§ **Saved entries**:
^^^^^^^^^^^^^^^^
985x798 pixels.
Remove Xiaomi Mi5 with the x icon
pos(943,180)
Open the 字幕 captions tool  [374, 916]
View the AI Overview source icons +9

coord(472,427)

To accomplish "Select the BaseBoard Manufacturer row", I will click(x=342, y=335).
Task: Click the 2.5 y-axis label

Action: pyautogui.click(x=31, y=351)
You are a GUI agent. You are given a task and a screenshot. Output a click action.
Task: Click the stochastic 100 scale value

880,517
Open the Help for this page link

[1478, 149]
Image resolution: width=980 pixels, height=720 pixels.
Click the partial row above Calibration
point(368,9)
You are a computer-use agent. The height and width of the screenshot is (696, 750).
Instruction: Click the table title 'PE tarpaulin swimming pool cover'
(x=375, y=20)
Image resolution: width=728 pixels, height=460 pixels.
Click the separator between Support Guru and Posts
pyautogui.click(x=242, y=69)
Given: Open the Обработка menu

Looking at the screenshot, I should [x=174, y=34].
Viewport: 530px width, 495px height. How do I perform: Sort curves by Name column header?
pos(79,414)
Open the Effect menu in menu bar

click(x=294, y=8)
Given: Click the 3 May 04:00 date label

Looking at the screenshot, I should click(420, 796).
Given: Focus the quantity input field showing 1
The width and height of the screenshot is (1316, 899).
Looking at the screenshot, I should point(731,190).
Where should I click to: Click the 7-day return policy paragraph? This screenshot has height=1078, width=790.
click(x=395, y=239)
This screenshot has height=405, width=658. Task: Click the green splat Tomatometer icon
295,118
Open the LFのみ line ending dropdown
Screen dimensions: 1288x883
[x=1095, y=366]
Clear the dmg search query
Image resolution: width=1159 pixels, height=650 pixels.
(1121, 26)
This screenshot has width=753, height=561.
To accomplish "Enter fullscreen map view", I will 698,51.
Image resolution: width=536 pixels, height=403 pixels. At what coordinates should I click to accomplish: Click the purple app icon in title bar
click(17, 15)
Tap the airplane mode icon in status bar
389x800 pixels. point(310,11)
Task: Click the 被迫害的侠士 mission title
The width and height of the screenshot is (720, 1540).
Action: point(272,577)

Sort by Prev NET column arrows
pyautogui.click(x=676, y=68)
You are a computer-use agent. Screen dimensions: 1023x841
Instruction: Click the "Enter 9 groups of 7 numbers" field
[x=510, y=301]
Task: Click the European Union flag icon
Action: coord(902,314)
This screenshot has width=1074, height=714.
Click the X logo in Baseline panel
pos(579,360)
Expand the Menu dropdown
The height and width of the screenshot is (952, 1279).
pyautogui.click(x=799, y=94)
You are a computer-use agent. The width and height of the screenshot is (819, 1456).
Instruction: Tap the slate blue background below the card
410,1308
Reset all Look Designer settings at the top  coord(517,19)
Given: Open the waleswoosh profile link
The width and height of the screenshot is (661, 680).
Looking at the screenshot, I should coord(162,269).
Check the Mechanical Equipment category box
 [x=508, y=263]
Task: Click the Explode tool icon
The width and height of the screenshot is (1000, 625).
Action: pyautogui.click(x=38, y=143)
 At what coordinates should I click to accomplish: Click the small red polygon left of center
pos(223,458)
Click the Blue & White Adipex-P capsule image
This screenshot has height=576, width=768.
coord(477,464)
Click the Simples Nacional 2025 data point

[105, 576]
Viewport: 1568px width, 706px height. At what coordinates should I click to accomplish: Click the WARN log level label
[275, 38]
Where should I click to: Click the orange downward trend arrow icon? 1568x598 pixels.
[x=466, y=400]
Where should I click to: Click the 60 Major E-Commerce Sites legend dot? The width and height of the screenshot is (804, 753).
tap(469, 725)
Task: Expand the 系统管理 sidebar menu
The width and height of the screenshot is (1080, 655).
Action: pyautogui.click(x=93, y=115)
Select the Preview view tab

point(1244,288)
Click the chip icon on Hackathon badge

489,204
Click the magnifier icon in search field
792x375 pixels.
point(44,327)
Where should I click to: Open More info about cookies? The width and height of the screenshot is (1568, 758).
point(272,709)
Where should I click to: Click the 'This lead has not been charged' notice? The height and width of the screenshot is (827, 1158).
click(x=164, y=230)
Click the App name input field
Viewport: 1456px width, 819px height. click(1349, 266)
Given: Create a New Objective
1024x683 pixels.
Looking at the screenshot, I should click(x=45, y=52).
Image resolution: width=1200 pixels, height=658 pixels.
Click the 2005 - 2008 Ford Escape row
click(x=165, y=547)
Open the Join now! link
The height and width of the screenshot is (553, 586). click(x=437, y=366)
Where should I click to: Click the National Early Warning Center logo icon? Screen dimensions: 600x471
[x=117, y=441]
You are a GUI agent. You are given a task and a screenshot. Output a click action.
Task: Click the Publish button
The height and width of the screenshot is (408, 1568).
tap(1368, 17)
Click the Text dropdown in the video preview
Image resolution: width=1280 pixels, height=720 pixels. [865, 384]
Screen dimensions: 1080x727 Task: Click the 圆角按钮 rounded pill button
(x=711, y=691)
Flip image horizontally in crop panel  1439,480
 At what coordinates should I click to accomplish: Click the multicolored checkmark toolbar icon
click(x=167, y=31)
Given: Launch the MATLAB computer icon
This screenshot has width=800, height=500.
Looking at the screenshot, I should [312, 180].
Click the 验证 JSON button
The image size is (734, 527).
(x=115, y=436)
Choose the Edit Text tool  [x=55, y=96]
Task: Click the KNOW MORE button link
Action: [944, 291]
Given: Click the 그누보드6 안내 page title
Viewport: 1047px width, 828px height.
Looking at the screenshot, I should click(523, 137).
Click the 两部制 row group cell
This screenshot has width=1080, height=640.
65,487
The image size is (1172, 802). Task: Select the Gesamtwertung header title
^^^^^^^^^^^^^^^^
§ **ASSIGNMENT**: Only the lines from the one that contains "This screenshot has width=800, height=500." to the end of the entries above should be given again, exactly and in full.

§ **SOLVED PROBLEM**:
This screenshot has width=800, height=500.
Looking at the screenshot, I should [312, 180].
Click the 验证 JSON button
The image size is (734, 527).
(x=115, y=436)
Choose the Edit Text tool  [x=55, y=96]
Task: Click the KNOW MORE button link
Action: [944, 291]
Given: Click the 그누보드6 안내 page title
Viewport: 1047px width, 828px height.
Looking at the screenshot, I should click(523, 137).
Click the 两部制 row group cell
This screenshot has width=1080, height=640.
65,487
The image size is (1172, 802). Task: Select the Gesamtwertung header title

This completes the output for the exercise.